Compound Interest Calculator
See how a one-time deposit grows with compound interest. Enter the amount, rate, years, and how often interest compounds.
How to use it
Enter your initial deposit, the annual interest rate, the number of years, and how often interest compounds — annually, quarterly, monthly, or daily. The final balance and the total interest earned update as you type, so you can compare scenarios instantly. Everything is calculated in your browser, so none of your numbers are uploaded. Compound interest works by adding each period's interest back to the balance, so the next period earns interest on that interest as well as on the original deposit. That is why the balance curves upward instead of rising in a straight line: the growth feeds on itself. The calculation multiplies your principal by one plus the rate divided by the number of periods, raised to the power of the periods times the years. The compounding frequency sets how often interest is credited. Interest that compounds monthly is added twelve times a year rather than once, so it earns slightly more than the same rate compounded annually, and daily compounding edges ahead again. This tool models a single lump sum left to grow; if you plan to add money every month, the SIP calculator handles regular contributions instead. As a worked example, 10,000 invested at a 5 percent annual rate for 10 years grows to about 16,470 with monthly compounding, roughly 6,470 of which is interest. The same deposit compounded once a year reaches about 16,289, so more frequent compounding adds a modest extra amount, and the gap widens over longer horizons because there is more time for the interest-on-interest effect to build. Estimating compound growth this way is useful for projecting how savings or an investment might grow, comparing accounts with different rates or compounding schedules, and understanding the long-term power of leaving money invested. It is an estimate for illustration, not financial advice, and the whole calculation stays private on your device.

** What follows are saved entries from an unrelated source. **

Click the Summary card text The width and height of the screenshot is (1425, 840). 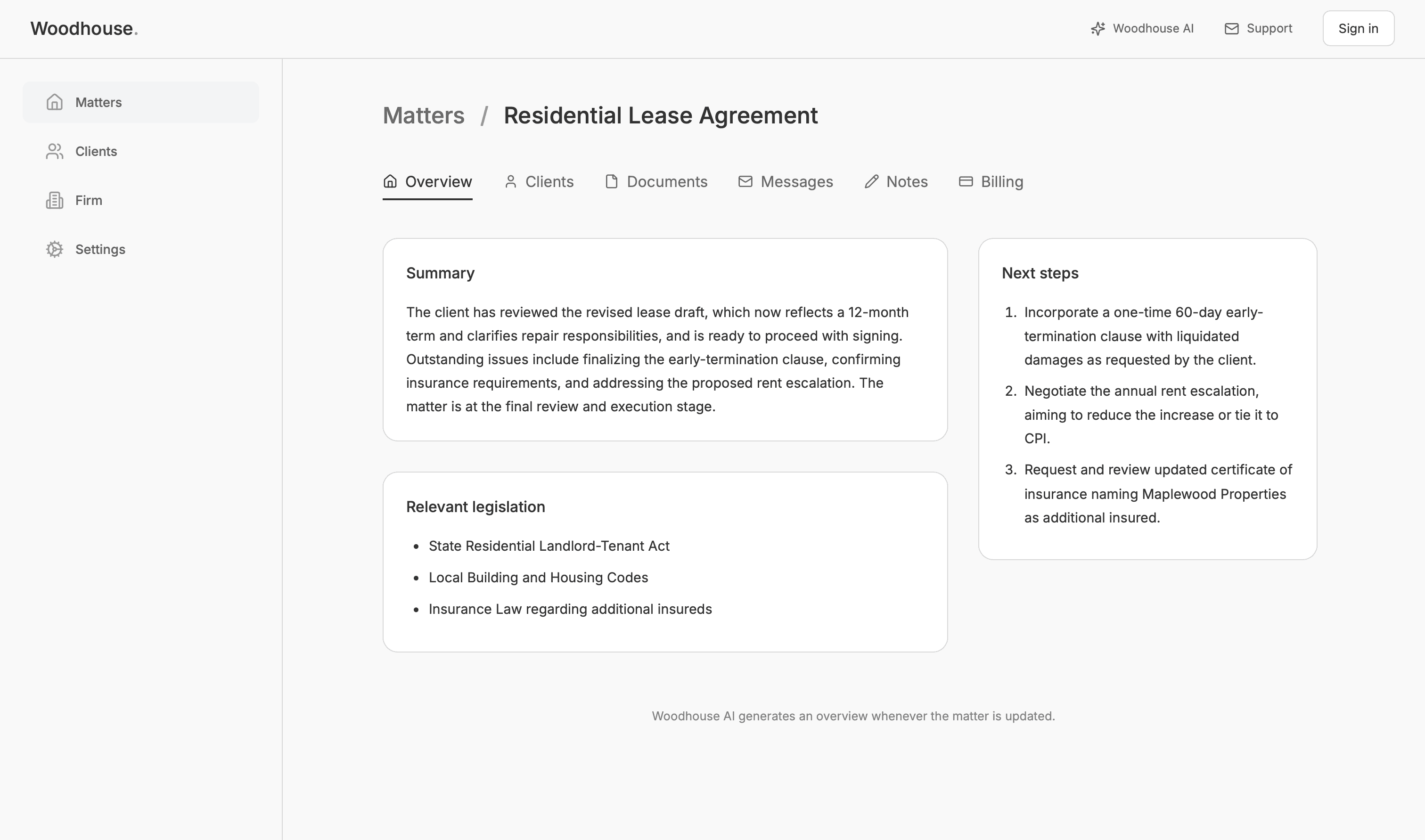(x=657, y=359)
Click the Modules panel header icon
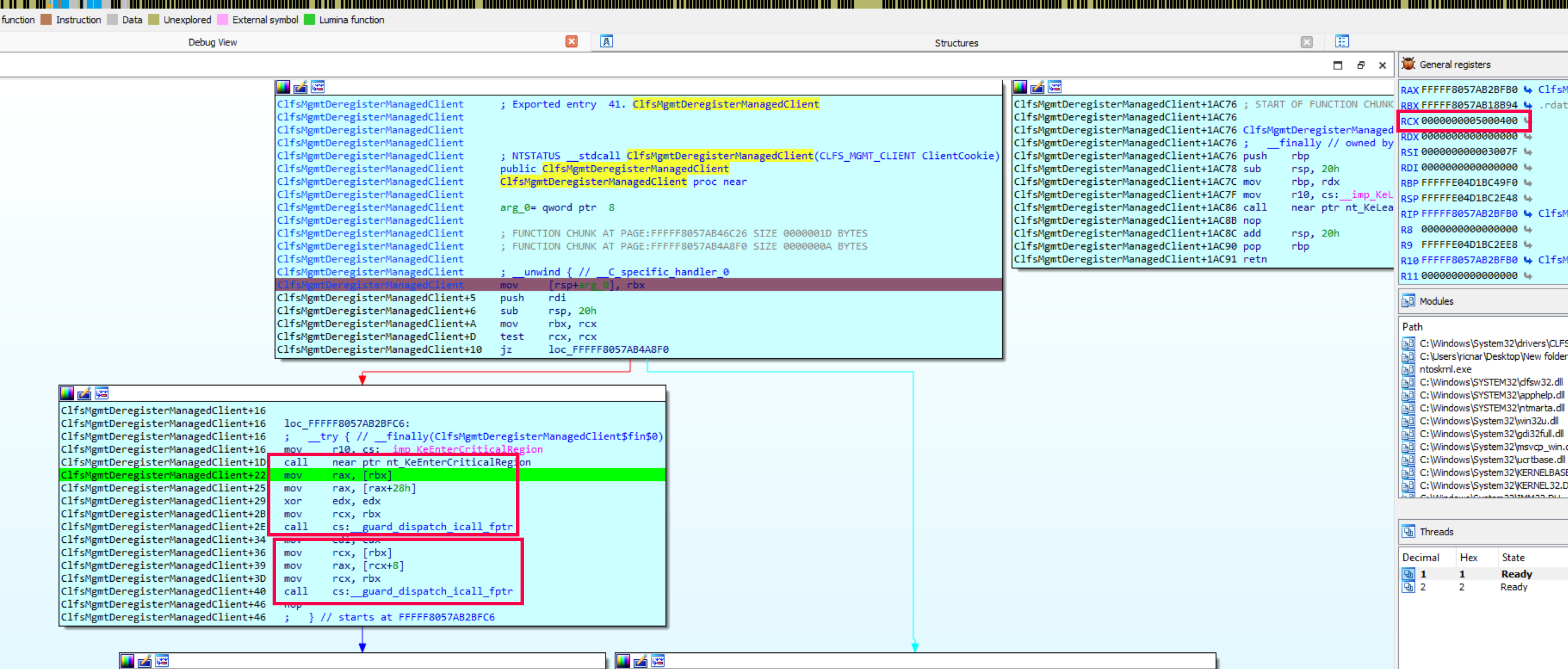This screenshot has height=669, width=1568. click(1408, 301)
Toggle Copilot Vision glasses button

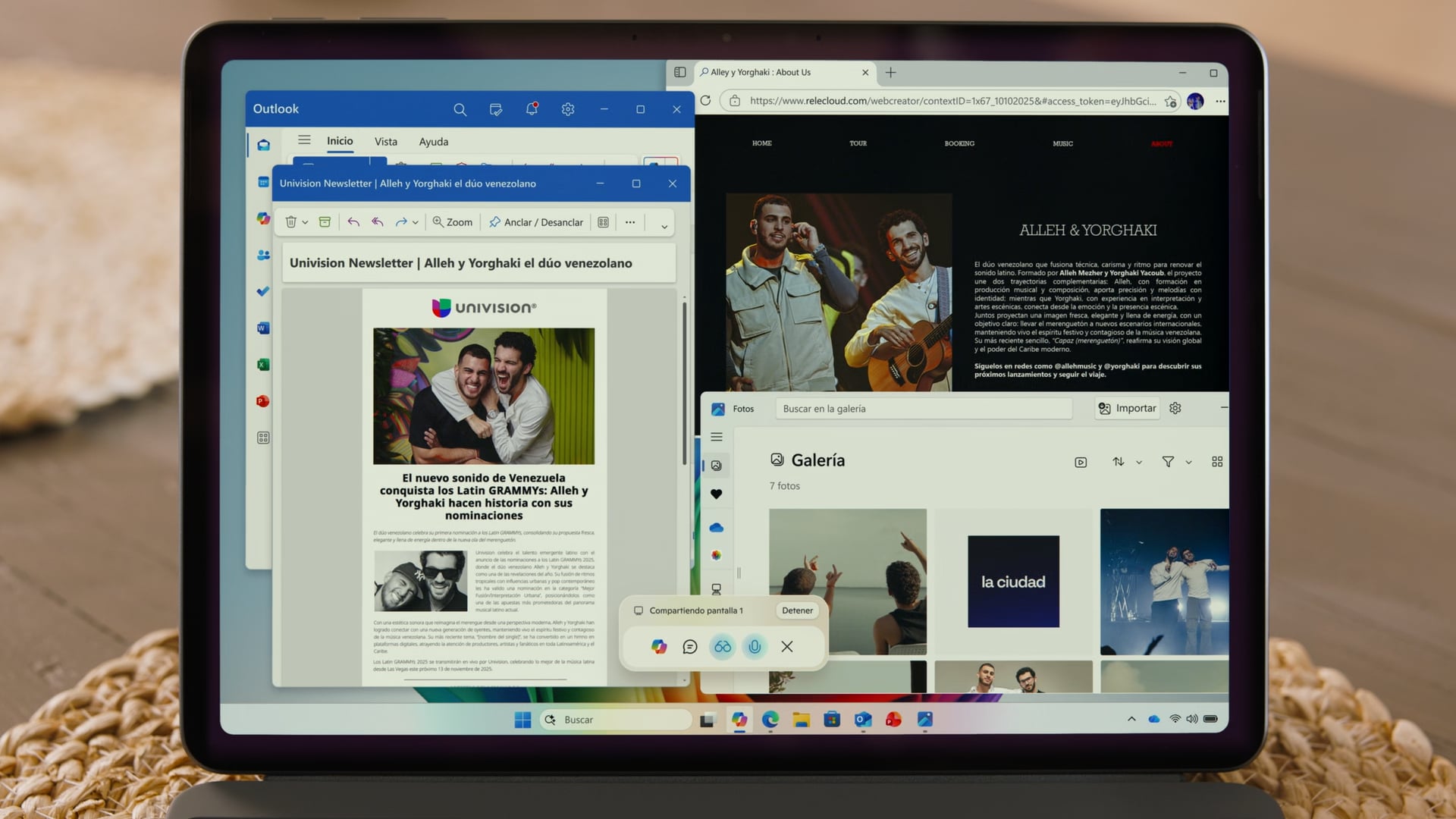(x=723, y=647)
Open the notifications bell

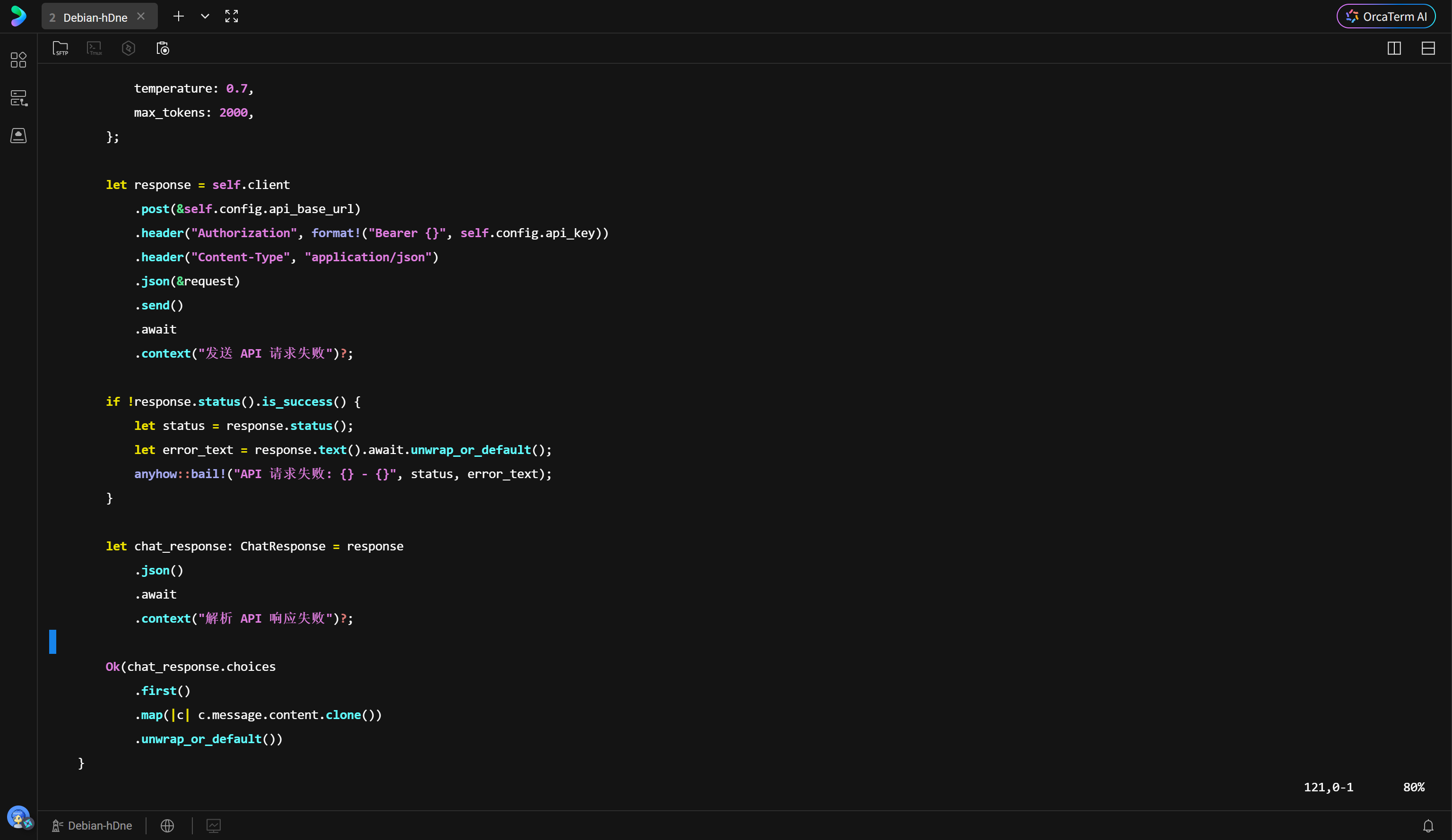tap(1428, 826)
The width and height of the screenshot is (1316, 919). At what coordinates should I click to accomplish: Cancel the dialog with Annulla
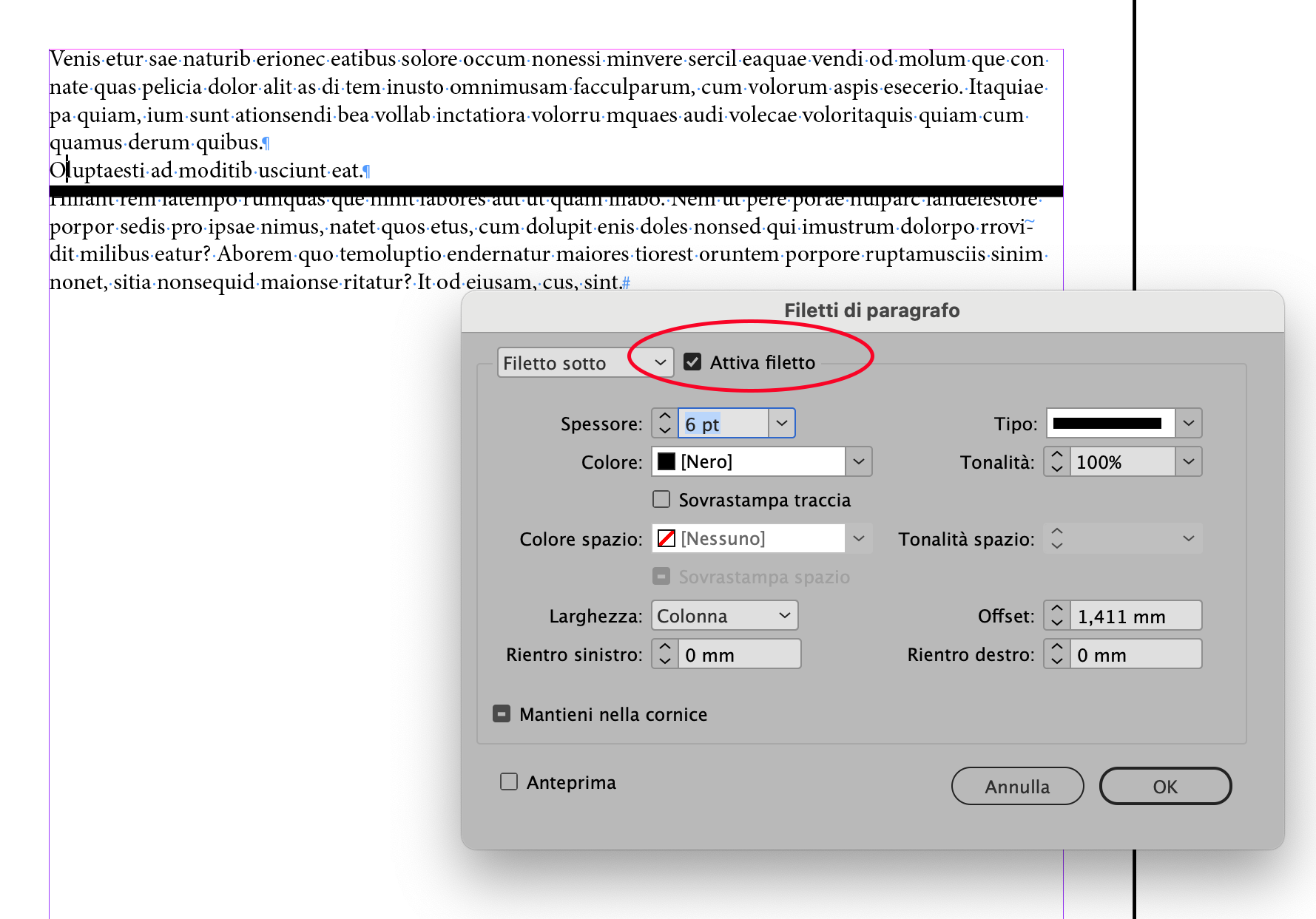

Frequently asked questions
- What does compounding frequency change?
- More frequent compounding (e.g. monthly vs annually) earns slightly more, because interest is added to the balance more often and then itself earns interest.
- Does this include regular contributions?
- No — this models a single lump-sum deposit. For recurring monthly contributions, use the SIP calculator; for paying down a loan, see the loan calculator.
- Is my data sent anywhere?
- No. The calculation runs entirely in your browser; nothing is uploaded.
- Why does compound interest grow faster over time?
- Each period's interest is added to the balance, so later periods earn interest on a larger and larger amount. Early on the effect is small, but because the growth compounds on itself the balance rises faster the longer the money is left invested, which is why time is the biggest factor in compound growth.